The syntax and semantics of propositional and predicate logic. Some basic and important  "metatheorems" that employ induction on numbers, terms, formulas, and theorems will be also considered. The emphasis in our approach will be on the "theory", i.e., we will aim at becoming proficient users of Logic. Still, a judicious choice of topics in the "metatheory" (which is the study--rather than the mere use--of the theory) will be instrumental towards our understanding of "what's going on here". The mastery of these metatheoretical topics will make you better "users of Logic" and will separate the "scientists" from the "technicians".

We may consider topics ("applications") from program specification and verification, set theory and induction (using the formal logical language of the first part of the course), as time permits

Note: This course is a program requirement in COSC. 

By taking this course, students will master the syntax and manipulations of propositional and predicate logic, as well their informal semantics.

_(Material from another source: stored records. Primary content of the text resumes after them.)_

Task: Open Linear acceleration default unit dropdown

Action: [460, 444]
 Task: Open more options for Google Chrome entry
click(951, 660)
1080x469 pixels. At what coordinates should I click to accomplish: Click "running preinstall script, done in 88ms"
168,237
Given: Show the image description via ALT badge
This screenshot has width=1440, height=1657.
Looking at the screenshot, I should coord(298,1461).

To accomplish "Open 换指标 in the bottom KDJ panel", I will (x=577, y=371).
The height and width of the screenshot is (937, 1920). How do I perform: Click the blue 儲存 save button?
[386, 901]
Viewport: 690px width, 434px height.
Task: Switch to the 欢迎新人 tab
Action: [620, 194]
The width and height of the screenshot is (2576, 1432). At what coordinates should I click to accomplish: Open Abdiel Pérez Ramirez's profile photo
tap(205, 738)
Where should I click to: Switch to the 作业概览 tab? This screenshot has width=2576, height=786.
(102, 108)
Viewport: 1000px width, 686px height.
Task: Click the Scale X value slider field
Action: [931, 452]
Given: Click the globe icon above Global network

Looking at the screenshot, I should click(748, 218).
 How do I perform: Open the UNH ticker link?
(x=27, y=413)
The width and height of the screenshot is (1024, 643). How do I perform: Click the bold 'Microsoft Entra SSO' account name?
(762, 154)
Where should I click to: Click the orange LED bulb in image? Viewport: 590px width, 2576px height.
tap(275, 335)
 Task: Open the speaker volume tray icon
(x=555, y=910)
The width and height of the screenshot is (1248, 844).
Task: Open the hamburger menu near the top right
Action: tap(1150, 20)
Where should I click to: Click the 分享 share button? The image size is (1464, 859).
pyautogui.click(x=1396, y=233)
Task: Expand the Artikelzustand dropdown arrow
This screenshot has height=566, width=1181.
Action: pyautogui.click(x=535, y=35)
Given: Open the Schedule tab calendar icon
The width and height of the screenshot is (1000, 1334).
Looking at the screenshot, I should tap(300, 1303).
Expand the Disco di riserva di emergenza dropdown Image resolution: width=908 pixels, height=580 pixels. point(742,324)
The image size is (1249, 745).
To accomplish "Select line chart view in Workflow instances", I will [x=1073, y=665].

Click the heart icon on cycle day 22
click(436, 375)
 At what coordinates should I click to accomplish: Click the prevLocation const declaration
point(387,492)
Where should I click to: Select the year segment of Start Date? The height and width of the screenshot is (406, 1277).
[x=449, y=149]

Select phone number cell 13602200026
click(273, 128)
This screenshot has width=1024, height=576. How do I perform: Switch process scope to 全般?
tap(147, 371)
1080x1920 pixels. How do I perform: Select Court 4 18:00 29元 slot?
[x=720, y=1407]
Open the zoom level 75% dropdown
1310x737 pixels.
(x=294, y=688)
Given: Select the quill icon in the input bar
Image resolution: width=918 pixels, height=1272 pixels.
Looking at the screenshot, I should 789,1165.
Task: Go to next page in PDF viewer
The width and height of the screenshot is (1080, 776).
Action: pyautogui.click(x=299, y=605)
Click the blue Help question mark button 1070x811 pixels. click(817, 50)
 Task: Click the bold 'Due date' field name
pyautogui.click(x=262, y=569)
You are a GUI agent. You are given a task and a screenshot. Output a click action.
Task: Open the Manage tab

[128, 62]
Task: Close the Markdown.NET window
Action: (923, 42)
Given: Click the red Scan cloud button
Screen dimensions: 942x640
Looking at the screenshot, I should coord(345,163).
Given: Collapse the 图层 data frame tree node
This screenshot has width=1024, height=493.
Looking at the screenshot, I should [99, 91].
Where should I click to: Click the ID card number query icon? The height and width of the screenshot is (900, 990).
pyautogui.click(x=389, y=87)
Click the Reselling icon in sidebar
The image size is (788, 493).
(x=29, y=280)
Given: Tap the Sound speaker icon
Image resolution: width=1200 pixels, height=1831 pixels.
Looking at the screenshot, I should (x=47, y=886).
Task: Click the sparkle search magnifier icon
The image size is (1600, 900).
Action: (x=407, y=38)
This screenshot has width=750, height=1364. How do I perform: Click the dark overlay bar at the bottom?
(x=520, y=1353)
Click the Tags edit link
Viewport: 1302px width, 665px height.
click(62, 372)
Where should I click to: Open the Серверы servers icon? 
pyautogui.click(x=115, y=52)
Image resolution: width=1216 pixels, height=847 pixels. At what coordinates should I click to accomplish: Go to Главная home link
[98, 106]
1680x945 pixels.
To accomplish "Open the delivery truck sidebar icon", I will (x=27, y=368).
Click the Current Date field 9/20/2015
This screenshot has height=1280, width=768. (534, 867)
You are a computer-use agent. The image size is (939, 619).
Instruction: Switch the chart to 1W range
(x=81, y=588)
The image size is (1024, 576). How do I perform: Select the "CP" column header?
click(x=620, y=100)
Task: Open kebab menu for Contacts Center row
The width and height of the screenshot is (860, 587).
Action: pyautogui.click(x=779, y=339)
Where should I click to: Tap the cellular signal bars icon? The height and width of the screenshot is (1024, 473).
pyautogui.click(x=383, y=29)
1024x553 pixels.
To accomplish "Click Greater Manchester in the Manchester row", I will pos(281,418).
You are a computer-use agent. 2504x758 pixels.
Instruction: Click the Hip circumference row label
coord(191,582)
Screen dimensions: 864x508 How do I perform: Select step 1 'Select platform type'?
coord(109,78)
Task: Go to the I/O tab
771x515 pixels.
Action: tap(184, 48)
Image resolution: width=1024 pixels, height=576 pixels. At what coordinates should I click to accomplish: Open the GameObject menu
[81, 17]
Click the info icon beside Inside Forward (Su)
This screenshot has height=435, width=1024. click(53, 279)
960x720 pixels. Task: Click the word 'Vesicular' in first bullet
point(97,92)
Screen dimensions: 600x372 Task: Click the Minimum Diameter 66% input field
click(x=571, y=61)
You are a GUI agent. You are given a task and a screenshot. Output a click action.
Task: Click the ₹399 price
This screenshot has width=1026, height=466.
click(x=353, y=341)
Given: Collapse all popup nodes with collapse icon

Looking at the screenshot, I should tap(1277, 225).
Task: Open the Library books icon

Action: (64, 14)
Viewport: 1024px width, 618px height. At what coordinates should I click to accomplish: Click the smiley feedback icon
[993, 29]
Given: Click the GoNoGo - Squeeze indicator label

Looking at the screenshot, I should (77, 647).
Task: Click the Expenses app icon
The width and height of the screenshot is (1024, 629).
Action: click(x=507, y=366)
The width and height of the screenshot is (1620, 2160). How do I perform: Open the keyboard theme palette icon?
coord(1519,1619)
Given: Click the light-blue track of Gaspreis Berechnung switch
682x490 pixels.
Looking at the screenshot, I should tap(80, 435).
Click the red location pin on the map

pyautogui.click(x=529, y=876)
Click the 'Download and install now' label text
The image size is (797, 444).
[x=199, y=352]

The proper understanding of propositional logic is fundamental to the most basic levels of computer programming, while the ability to correctly use variables, scope and quantifiers is crucial in the use of loops, subroutines, and modules, and in software design. Logic is used in many diverse areas of computer science including digital design, program verification, databases, artificial intelligence, algorithm analysis, and software specification. We will not follow a classical treatment of logic. Instead we will use an "equational" treatment. This equational approach will also be the basis for the topics in discrete mathematics treated in MATH 2090. 
      See the description of MATH 2090 for further comment about the importance of formal logic for good programming. 

Prerequisite: One OAC in mathematics or equivalent, or AK/MATH 1710 6.0.
Exclusions: This course is not open to any student who has passed AS/SC/AK/MATH 4290 3.0.

Course work and evaluation: There will be several homework assignments worth 45% of the total final grade. 

The homework will be each individual's own work. While consultations with the instructor, tutor, and amongst students, are part of the learning process and are encouraged, at the end of all this consultation each student will produce an individual report rather than a copy (full or partial) of somebody else's report.

There will also be one mid-term (in-class) test worth 15% <== Date/Time: October 11, 2000. 11:30am-1:00pm.

and a Final Exam worth 40%.

Text: David Gries and F.B. Schneider, A logical approach to Discrete Math. Springer, latest edition.

Syllabus:From Gries and Schneider, Chapters 2, 3, 4, (possibly 6.1 and/or 6.2), 8 and 9. Chapters 8 and 9 will be supplemented and amended by my technical report "A Basic, etc. ... "  and the new  "The last word on Leibniz?" (PS and PDF).
Chapters 3 and 4 will be supplemented and amended by class notes and also by material that I put on the course web page, for now, "Post's Theorem and other Tools" (PS and PDF) .